La deuxième difficulté est qu'il faut trouver le bon équilibre entre deux objectifs également louables, mais potentiellement contradictoires, c'est-à-dire la lutte contre le blanchiment, les évasions de capitaux, et la volonté de bien financer un certain nombre d'économies en développement. En tout état de cause, leur convergence nécessite un gros travail. Nous essayons de plaider à l'échelle de Bâle en faveur du correspondant banking, à savoir la présence des grandes banques internationales dans les pays en développement. Nous recherchons l'équilibre en évitant des décisions de fermeture brutale, comme celle que vous évoquiez. Il s'agit plutôt de renforcer la surveillance, tout en restant dans les pays. Je ne serais pas honnête si je disais que ce problème est totalement résolu à ce jour. C'est un problème de fond qui est sur la table. La vraie réponse serait d'avoir les équipes de conformité les plus fines, les plus pointues possible. On doit autoriser certaines opérations dans ces pays, mais pas toutes.

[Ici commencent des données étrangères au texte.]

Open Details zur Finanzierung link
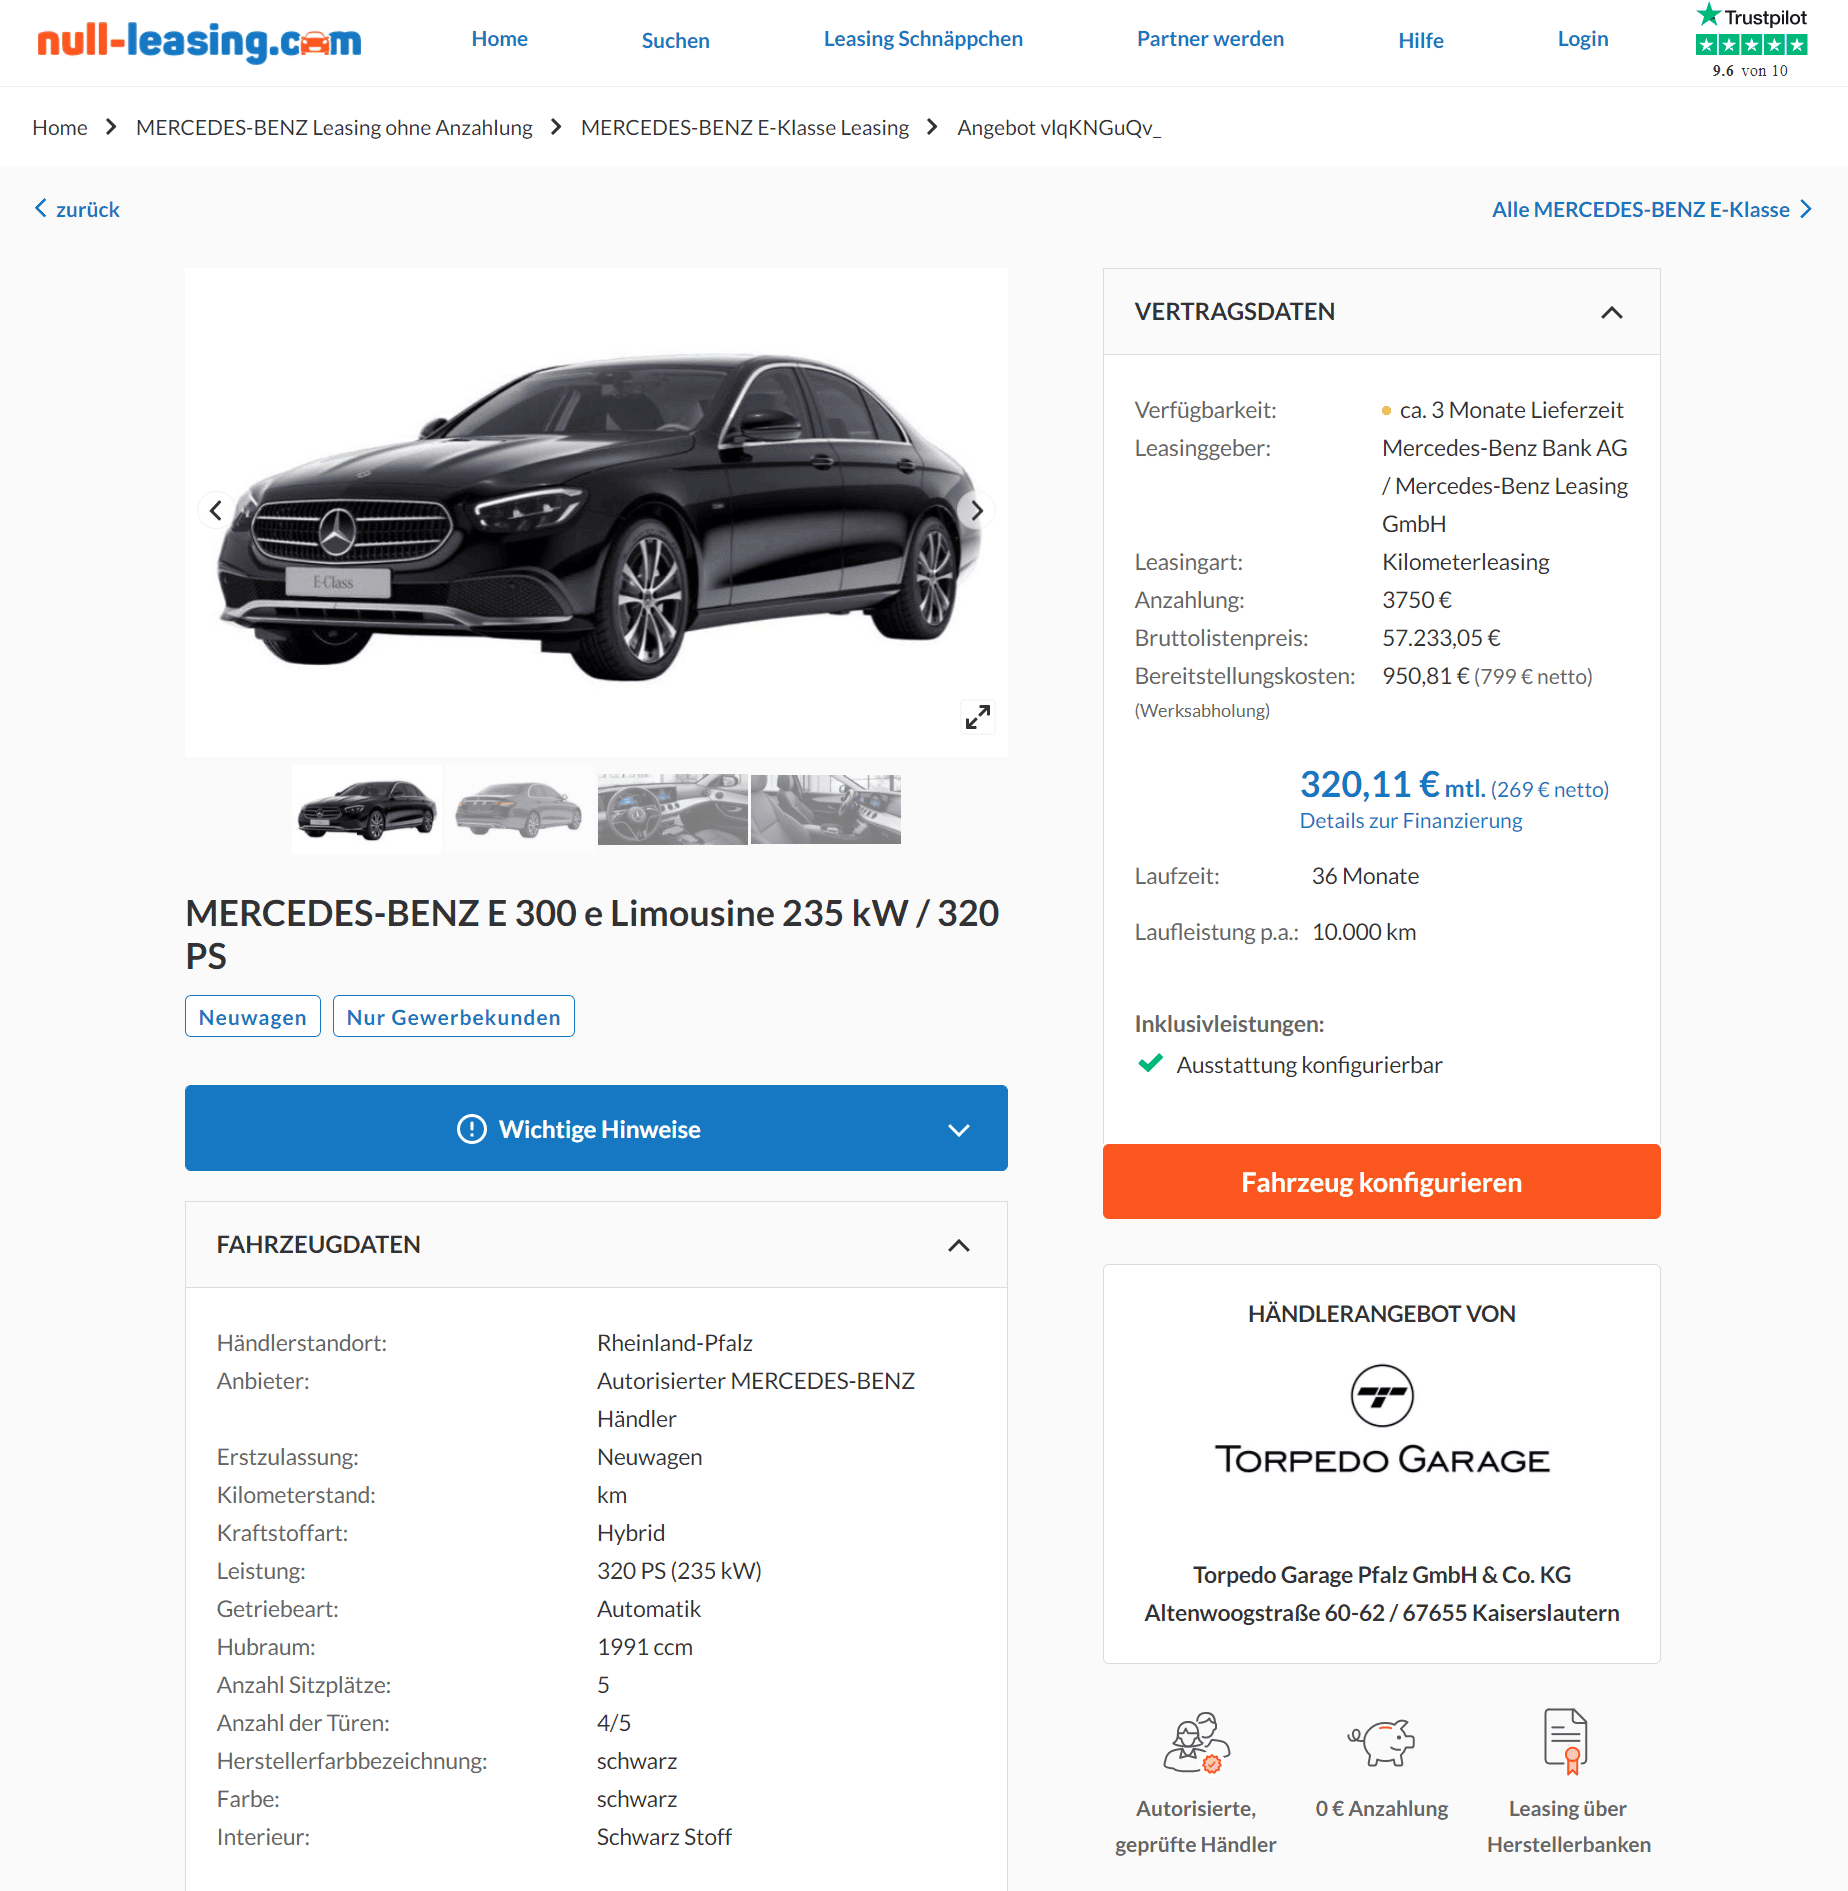This screenshot has height=1891, width=1848. (x=1410, y=820)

Monsieur Delattre, nous parlons aussi avec les banques. Il n'est pas totalement anormal que l'écho des banques soit toujours un peu plus alarmiste. Je connais bien les banques et je suis très attaché à leur rôle.
Néanmoins, in fine, il revient aux autorités publiques de décider de la réglementation, ce qui me paraît sain. Il n'appartient pas aux régulés de décider des règles. En revanche, les autorités publiques doivent écouter les régulés, et, objectivement, un certain nombre de modifications intervenues dans Bâle III viennent de ce dialogue.

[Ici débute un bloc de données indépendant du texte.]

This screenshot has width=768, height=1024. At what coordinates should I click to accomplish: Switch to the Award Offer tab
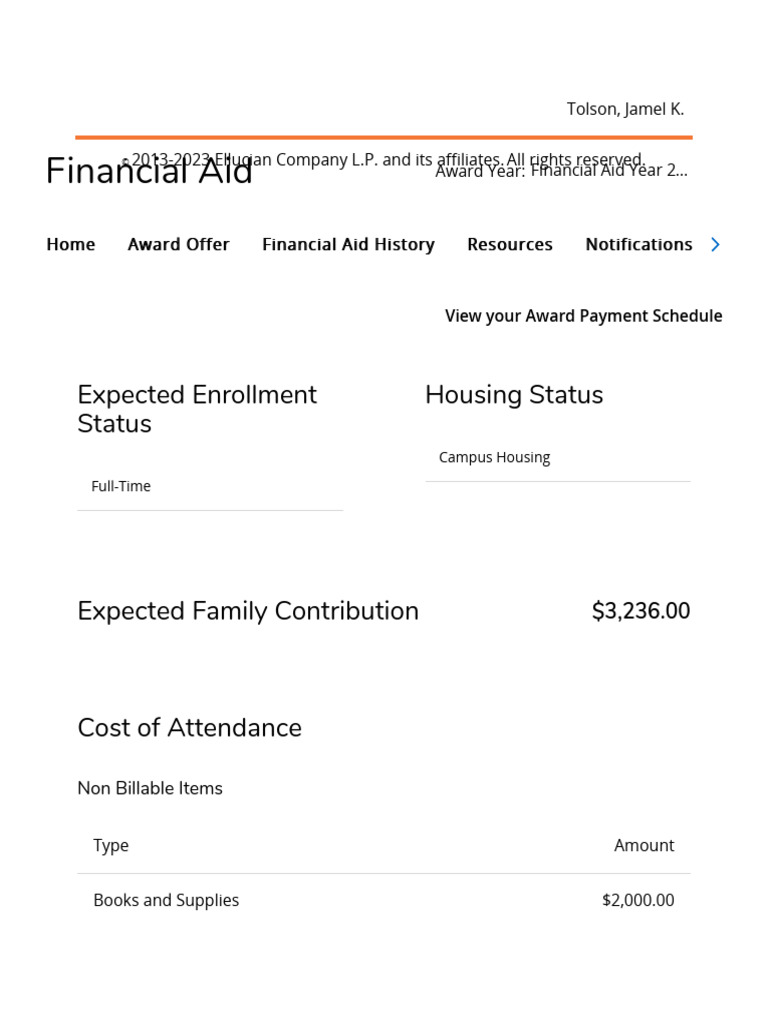click(179, 244)
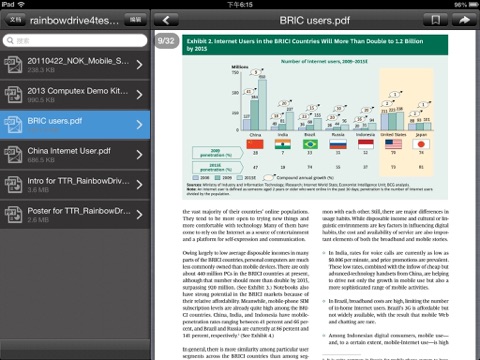This screenshot has width=480, height=360.
Task: Focus the file search field
Action: 75,40
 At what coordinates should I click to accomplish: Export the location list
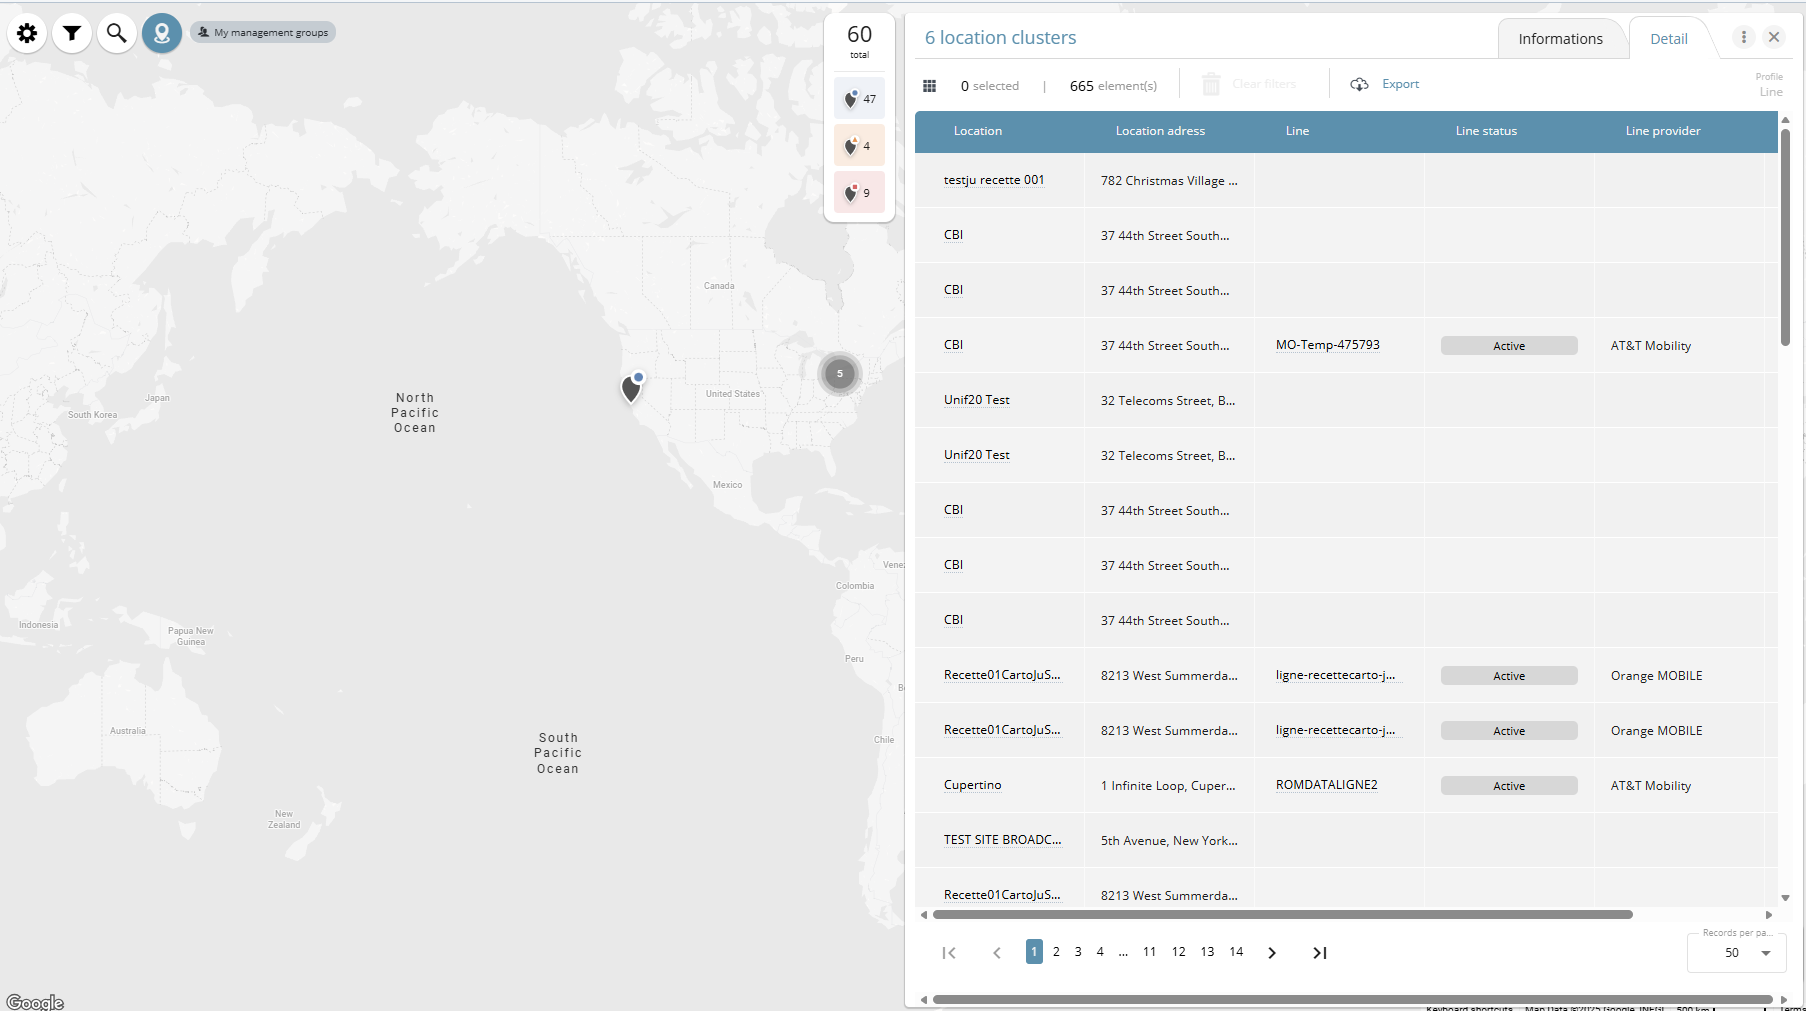pos(1386,84)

Derrière tout cela, il y a un objectif de financement de l'économie totalement central. Un accord équilibré pour nous, à Bâle, est un accord qui vise les deux objectifs suivants, qui peuvent, eux, être tout à fait compatibles : la stabilité financière et le bon financement de l'économie.

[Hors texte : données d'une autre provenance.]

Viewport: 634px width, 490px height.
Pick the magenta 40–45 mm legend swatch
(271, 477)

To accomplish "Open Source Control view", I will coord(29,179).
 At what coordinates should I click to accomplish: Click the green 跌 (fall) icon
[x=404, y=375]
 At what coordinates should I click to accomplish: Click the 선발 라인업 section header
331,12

Je n'ai pas le sentiment aujourd'hui qu'un accord, tel qu'il pourrait s'esquisser à Bâle, sacrifie l'un ou l'autre de ces objectifs. D'ailleurs, vous vous souvenez que le premier principe que j'ai posé est la préservation du fonctionnement et du financement de l'économie française. J'ai cité en particulier l'immobilier, les PME et les financements spécialisés, mais ce principe vaut globalement.
Enfin, s'agissant de la part des financements bancaires par rapport aux financements de marché, sachez qu'elle est un peu moins forte en France qu'elle ne l'est dans les autres pays européens. Nous sommes en France à 60 % de financements bancaires, contre 40 % de financements de marché, car nous avons des grandes entreprises en France qui recourent beaucoup aux financements de marché. En Allemagne, c'est 80/20. Cela dit, le financement bancaire reste très important en France. Pour conclure, je vous confirme que rien ne change dans les règles de Bâle pour les PME qui font moins de 500 millions d'euros de chiffre d'affaires.